**TASK DETAILS:**
Return exactly the lines below, starting with the one that has "This screenshot has width=296, height=241." and going on through the one that has "Click the Deselect".

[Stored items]
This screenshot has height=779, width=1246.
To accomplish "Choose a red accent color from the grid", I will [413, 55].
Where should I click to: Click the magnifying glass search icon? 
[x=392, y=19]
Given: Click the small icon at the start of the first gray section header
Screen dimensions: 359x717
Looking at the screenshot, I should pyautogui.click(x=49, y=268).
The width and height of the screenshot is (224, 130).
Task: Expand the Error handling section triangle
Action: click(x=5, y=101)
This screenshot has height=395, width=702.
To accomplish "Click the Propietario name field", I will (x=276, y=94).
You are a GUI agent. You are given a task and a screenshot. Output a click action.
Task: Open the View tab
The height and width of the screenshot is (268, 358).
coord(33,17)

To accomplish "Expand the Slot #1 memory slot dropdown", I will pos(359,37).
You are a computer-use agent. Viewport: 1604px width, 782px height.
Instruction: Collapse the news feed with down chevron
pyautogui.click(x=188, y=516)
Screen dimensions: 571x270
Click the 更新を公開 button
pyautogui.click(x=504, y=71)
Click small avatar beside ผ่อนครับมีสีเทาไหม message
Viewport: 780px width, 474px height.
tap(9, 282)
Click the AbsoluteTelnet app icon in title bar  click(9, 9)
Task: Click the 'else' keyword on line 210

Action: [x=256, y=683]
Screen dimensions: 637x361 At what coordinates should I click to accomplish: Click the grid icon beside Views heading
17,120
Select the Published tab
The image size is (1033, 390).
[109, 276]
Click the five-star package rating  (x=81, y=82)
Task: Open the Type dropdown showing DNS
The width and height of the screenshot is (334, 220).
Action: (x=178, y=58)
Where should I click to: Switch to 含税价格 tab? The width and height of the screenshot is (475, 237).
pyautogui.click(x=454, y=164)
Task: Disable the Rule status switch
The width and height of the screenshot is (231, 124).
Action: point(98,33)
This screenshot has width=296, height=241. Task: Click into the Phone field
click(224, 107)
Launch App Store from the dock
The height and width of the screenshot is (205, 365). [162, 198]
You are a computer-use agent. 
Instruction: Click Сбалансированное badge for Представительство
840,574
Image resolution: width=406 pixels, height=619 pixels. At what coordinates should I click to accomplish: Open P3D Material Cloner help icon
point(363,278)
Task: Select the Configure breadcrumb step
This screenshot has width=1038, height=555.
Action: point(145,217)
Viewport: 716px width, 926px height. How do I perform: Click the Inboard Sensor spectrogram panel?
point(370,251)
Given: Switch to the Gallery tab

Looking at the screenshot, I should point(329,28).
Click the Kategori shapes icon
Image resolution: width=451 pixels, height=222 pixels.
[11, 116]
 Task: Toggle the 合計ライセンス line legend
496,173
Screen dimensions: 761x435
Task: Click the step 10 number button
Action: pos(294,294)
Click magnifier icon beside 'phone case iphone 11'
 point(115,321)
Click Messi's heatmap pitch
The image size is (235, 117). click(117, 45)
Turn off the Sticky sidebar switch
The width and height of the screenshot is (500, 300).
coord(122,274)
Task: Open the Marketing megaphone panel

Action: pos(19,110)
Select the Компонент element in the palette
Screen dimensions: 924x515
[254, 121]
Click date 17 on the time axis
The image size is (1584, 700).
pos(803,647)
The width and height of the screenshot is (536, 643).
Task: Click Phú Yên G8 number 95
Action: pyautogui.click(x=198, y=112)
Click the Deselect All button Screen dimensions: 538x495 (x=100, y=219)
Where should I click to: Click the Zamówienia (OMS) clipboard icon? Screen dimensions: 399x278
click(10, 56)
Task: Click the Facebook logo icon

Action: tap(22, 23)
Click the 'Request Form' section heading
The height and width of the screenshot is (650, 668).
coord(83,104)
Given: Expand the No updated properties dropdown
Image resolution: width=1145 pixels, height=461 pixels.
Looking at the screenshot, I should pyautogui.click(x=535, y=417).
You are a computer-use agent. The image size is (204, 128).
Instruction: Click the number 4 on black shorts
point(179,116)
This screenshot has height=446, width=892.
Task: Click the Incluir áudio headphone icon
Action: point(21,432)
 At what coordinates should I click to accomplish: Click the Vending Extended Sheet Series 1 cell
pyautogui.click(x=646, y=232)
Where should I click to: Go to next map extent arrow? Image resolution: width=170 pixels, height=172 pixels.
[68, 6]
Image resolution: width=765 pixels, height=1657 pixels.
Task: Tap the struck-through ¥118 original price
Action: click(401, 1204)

**OUTPUT FOR THIS EXERCISE:**
This screenshot has width=296, height=241. Task: Click into the Phone field
click(224, 107)
Launch App Store from the dock
The height and width of the screenshot is (205, 365). [162, 198]
You are a computer-use agent. 
Instruction: Click Сбалансированное badge for Представительство
840,574
Image resolution: width=406 pixels, height=619 pixels. At what coordinates should I click to accomplish: Open P3D Material Cloner help icon
point(363,278)
Task: Select the Configure breadcrumb step
This screenshot has width=1038, height=555.
Action: point(145,217)
Viewport: 716px width, 926px height. How do I perform: Click the Inboard Sensor spectrogram panel?
point(370,251)
Given: Switch to the Gallery tab

Looking at the screenshot, I should point(329,28).
Click the Kategori shapes icon
Image resolution: width=451 pixels, height=222 pixels.
[11, 116]
 Task: Toggle the 合計ライセンス line legend
496,173
Screen dimensions: 761x435
Task: Click the step 10 number button
Action: pos(294,294)
Click magnifier icon beside 'phone case iphone 11'
 point(115,321)
Click Messi's heatmap pitch
The image size is (235, 117). click(117, 45)
Turn off the Sticky sidebar switch
The width and height of the screenshot is (500, 300).
coord(122,274)
Task: Open the Marketing megaphone panel

Action: pos(19,110)
Select the Компонент element in the palette
Screen dimensions: 924x515
[254, 121]
Click date 17 on the time axis
The image size is (1584, 700).
pos(803,647)
The width and height of the screenshot is (536, 643).
Task: Click Phú Yên G8 number 95
Action: pyautogui.click(x=198, y=112)
Click the Deselect All button Screen dimensions: 538x495 (x=100, y=219)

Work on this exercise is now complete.